- _Records supplied_:
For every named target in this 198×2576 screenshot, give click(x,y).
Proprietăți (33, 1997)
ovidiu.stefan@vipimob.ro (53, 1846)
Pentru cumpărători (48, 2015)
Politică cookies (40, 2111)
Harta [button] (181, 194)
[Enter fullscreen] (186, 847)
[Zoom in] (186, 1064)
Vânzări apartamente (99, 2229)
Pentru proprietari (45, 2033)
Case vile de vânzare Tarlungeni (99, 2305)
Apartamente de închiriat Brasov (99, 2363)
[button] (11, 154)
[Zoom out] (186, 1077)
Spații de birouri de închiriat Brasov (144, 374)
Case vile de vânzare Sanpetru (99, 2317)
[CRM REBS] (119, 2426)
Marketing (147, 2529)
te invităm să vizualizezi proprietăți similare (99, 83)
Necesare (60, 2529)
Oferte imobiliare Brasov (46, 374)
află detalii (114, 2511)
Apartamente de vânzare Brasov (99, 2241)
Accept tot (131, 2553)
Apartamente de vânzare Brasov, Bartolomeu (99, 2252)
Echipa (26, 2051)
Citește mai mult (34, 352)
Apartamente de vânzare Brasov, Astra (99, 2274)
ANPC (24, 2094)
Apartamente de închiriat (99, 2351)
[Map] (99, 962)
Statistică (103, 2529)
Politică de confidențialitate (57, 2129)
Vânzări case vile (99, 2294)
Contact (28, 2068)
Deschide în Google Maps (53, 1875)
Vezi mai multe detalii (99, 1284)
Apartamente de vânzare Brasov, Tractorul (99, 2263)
---
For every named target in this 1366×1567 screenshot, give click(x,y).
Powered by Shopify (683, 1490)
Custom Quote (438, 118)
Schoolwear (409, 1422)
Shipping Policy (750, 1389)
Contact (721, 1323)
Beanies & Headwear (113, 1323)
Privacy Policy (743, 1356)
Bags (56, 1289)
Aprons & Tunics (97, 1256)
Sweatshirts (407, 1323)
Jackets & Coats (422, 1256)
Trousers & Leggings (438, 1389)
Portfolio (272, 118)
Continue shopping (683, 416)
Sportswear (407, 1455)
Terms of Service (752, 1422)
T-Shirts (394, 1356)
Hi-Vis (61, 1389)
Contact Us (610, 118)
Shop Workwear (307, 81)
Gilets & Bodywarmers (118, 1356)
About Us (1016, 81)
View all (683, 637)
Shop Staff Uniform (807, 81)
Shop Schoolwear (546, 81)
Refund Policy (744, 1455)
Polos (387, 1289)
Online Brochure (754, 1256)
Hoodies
* * *
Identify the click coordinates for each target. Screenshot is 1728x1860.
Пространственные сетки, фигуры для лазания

- _Task to complete_:
Check the listing above for lines containing the string "every", and copy each one.

- _Result of this task_:
For every named target in this 198×2576 screenshot, give click(x,y).
For every named target in this 1366×1567 screenshot, give click(x,y).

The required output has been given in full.